Well I just remembered. I did have 1 other Nikon item break. One of my SB-25's I broke the foot. But I repaired it myself by ordering a part (was easy). Again it was my fault though. So maybe I am 73 for 75 if you count the things I broke. Or still 75 for 75 deppending on how you look at it. And 75 is an estimate could be higher or little lower.  I can't remember all that stuff.


----------



## JohnMF

I've owned three of Sigma's over the years (all Canon fit), to be honest they've all been poor. Poor image quality, poor focusing, dull, muddy, soft images. One of them even gave everything a purple outline.

I currently own the Sig 30mm f/1.4. Total waste of money. Never had a sharp image out of it. The annoying thing is, I know someone with the Nikon fit Sig 30mm and it's great - nice and sharp, beautiful colour.


----------



## Sw1tchFX

Derrel said:


> So yeah, sure, you could get a Sigma 85 and 50 1.4 for the price of a Nikon 85/1.4 AF-S G. I can also get six burger and fry orders at Burger King for the price of a steak and fries and drink at El Gaucho.



LOL Yeah right Derrel! When was the last time you went to El Goucho?! 1985? One of my friends went there with his girl three days ago and walked out $180 poorer! And they had a gift certificate!! His steak was $80!!


----------



## sleist

I have three Sigma primes:

30mm f/1.4 DX
50mm f/1.4
150mm f/2.8 macro

All are excellent and are as good or better than their Nikon counterparts.
I'm currently deciding between Nikon 85mm f/1.4*D* and the Sigma 85 1.4.
I was called a couple days ago because my local shop had the 85G and my name was next.  That meant 1700 + tax.  I said no - too much to spend for 85mm on a DX and I'm in no hurry for it.
I need to see more samples of the Sigma 85 bokeh.  The 50 and 30 are stellar in this regard, but the Sigma 85 has some serious competition here, including some cheap manual focus versions.

Bottom line is that I would not be afraid of Sigmas based on my experience.


----------



## Sw1tchFX

I've heard that the 150mm is just ridiculous sharp.


----------



## Overread

Sigma 150mm macro - fantastic lens
Sigma 70mm macro - fantastic lens (I'd say a slight sharpness cut above the 150mm!)
And those have to compete against the MPE macro lens (possibly one of the kings of macro lenses )
see for yourself: http://www.flickr.com/photos/24534478@N04/sets/72157623359678512/

And not to leave their wide angles out: 
Juza Nature Photography
Juza Nature Photography

Sigma can and do make good lenses  -  where they slip up (and if you look at the 100-400mm history even canon can't get it quite right) is with their larger number of zoom super telephoto lenses which are very difficult to produce and also tend to have a wider tollerance band.
Plus a lot of people buy really cheap 3rd party stuff (70-300mm types) and then compare it directly to an own brand prime lens or zooms many times the cost of the 3rd party.
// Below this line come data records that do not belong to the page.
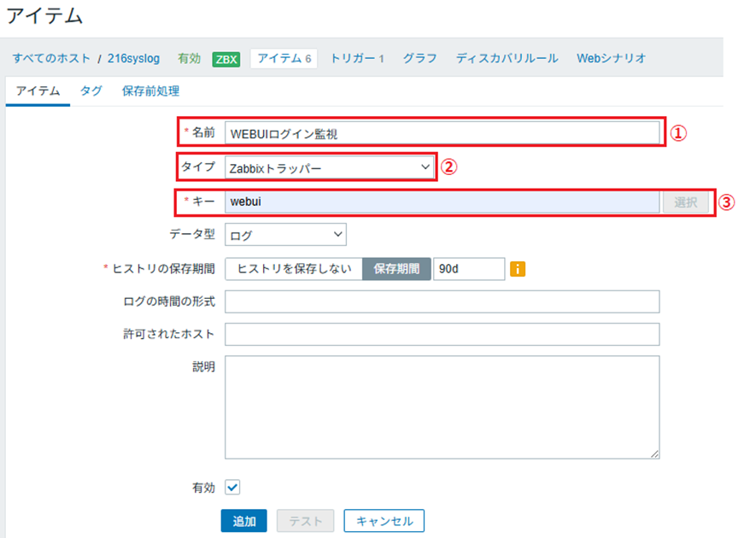The height and width of the screenshot is (538, 756).
Task: Click the キャンセル button
Action: pos(384,520)
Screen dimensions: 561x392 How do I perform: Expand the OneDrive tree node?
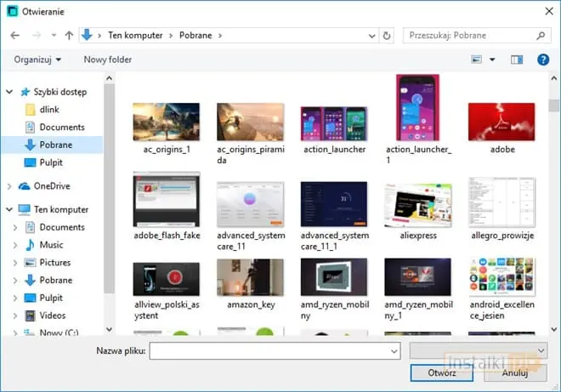click(9, 185)

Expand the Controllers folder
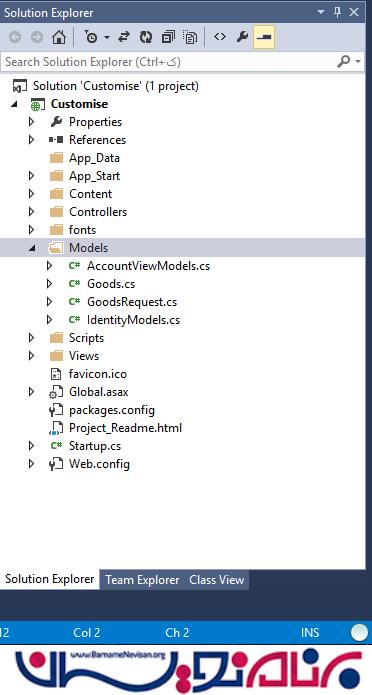(31, 212)
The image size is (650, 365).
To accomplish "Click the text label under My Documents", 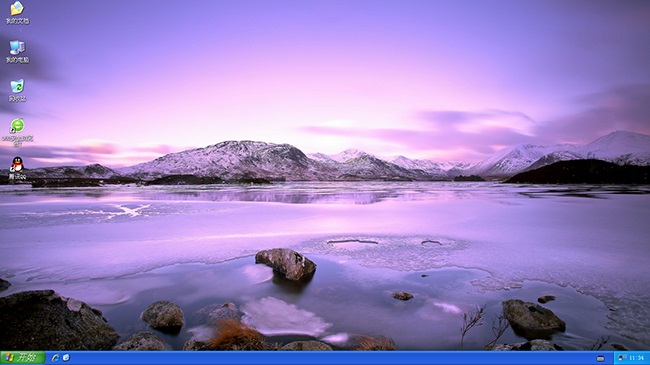I will [x=17, y=21].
So a lot of the opinion is based on comparing low end against mid or top range so its no surprise it can't win


----------



## sleist

The 150 is just fantastic - very sharp as you say. You are tied to a tripod though unless you're shooting in direct sun (which you should be for macro). I see the revised 150 has VR, but I don't think that would help for pure macro use - only if you want to use it as a telephoto too. I prefer my Nikon 70-200 2.8 VR for that focal length (non macro) - much faster focus.

I was surprised at just how sharp the 30 was to be honest, and very fast focus compared to the nikon 35 1.8. Really a great street lens.


----------



## Overread

Direct sun is hard to work with in anything from macro to regular shooting - far far easier is to bring flash into the equation. Then you're not only able to shoot in any lighting, weak or strong, but also able to diffuse and control that lighting so that you can shoot with a nice soft light - not strong, harsh sunlight. 

150mm is also a neat range to work easily with - a speedlite flash and softbox (something like the lumiquest softbox) and you're good to go with a decent lighting setup. You can get far more complicated, but its a good solid starting point with that range of lens in macro work .


----------



## sleist

Overread said:


> Direct sun is hard to work with in anything from macro to regular shooting - far far easier is to bring flash into the equation.




I wrote it goofy, but I meant you should use the_* tripod*_ for macro not direct sun. 
My direct sun comment was more about using it for non macro purposes given that there's no VR.  Your points were all valid regardless.


----------



## Heck

I seen the sig 85 get tested up and down and it seems some people can get a bad copy. But If you get a good one your golden as it is a great lens for the price. I pick up one for myself to be my first prime so I can't give you a expert point of view. AF accuracy seems hard to hit 100% but that I suspect is just me being so green with this type of lens. I love mine so far.


----------



## drdobs

hehe, I don't think the responses are giving you the clear direction you wanted...  How did your test go with the two Nikon primes?


----------